The book is honest, often funny, humble, and it doesn't rely on jargon or get too deep into the financial mechanics of VC deals.
Bussgang relates a great anecdote about his experience pitching Upromise as a potential investment to John Doerr of Kleiner Perkins, perhaps the world's best-known VC (Doerr has invested in companies like Amazon, Google, and Intuit.)
"I thought things were going reasonably well. Then, on slide 17, John Doerr went to work on us. 'What are the revenue drivers that would bring the break-even point forward another six months?' he asked... [Co-founder] Michael [Bronner] turned to me as if I should know the answer. With only a week under my belt, I froze and looked blankly back at him... John and the other partners around the table smelled fear. They asked a dozen more killer questions. We stumbled ahead as best we could. Finally, it was over." Doerr ended up investing in Upromise, although another of his partners said he was surprised that the pair "didn't really have their arms around the financial details."
Bussgang explains the sequence of meetings that can lead to an eventual investment — or not.

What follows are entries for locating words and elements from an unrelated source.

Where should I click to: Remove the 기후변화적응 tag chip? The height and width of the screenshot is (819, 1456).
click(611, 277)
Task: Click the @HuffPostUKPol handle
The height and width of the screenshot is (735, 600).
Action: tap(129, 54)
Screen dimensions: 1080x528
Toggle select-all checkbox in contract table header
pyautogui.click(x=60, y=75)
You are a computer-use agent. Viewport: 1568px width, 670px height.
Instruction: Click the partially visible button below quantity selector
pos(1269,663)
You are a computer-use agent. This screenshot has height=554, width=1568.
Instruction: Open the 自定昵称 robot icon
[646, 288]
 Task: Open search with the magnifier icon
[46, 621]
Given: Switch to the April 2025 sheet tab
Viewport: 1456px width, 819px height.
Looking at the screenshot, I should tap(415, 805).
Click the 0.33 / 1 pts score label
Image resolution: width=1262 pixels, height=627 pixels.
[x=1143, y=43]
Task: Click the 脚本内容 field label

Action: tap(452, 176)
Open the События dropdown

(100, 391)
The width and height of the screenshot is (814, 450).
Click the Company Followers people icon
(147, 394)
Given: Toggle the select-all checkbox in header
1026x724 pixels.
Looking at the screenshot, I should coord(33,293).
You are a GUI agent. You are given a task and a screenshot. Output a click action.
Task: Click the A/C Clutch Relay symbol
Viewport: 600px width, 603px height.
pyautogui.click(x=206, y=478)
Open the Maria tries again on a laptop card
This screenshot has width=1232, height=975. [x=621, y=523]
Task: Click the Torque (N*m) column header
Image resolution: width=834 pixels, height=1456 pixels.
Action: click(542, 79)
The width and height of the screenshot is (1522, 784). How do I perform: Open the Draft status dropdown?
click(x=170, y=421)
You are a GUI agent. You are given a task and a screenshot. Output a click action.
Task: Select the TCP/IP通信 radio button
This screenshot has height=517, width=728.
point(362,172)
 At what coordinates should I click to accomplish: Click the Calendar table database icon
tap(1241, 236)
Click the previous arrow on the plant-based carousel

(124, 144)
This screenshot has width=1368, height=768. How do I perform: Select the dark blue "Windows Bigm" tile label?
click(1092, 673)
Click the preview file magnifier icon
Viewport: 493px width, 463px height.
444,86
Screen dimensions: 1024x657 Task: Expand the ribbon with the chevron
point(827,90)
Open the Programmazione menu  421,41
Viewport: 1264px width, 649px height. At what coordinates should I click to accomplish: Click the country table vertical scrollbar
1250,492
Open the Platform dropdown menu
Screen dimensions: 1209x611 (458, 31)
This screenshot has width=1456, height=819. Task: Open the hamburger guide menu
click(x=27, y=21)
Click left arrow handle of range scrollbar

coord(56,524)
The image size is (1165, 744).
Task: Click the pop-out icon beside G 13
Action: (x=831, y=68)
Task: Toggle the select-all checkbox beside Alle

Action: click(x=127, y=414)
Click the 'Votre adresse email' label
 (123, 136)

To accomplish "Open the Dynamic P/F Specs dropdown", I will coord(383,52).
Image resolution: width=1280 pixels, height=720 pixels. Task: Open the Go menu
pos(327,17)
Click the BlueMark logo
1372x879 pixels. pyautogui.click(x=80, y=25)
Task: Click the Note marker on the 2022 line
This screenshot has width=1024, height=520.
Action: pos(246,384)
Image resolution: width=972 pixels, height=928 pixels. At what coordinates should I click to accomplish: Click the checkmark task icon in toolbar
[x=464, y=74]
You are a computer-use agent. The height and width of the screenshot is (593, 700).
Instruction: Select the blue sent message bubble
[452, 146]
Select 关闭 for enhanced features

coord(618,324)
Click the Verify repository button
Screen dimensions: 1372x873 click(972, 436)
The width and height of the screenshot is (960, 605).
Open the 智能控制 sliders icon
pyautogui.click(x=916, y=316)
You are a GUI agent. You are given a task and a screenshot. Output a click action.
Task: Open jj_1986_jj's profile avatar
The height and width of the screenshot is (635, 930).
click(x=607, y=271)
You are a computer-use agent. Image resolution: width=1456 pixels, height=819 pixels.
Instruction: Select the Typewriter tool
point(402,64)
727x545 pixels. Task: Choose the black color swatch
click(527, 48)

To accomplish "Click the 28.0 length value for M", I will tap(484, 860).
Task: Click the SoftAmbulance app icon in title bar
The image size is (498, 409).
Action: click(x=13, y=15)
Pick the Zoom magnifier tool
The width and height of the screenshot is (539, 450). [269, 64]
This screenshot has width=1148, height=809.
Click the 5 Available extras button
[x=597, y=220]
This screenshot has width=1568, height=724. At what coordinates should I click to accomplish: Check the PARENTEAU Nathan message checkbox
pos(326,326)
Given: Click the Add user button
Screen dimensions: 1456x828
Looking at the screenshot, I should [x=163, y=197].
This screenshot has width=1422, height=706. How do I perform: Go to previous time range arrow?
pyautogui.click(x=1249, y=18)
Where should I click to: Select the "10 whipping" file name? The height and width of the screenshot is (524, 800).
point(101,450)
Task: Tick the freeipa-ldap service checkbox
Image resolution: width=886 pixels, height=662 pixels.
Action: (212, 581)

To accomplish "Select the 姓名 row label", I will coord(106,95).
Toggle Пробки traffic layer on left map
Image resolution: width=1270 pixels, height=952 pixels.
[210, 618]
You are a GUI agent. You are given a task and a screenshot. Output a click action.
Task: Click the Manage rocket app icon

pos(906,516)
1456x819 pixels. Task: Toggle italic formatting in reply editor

He reveals the two phrases that VCs hear in almost every pitch meeting with entrepreneurs: "This is the only (or last) money we will ever need" and "These projections are very conservative." He also talks about an exercise called the "rock fetch," when VCs ask an entrepreneur to spend time finding other investors willing to join them on the investment (bringing them "rocks"), but then decline to collaborate on a deal with those investors ("bring us a different rock.")
The book offers a helpful range of perspectives from investors and entrepreneurs, and many of the entrepreneurs are plain about what a difficult time they've had raising money. Bussgang doesn't plaster over the tensions can arise between entrepreneurs and investors — especially when entrepreneurs aren't willing to share or hand over management responsibilities — but he's an optimist at his core. "Ultimately, the desire to have an impact on the world and the passion for innovation is what makes this magic formula between entrepreneur and venture capitalist such a special one," he writes.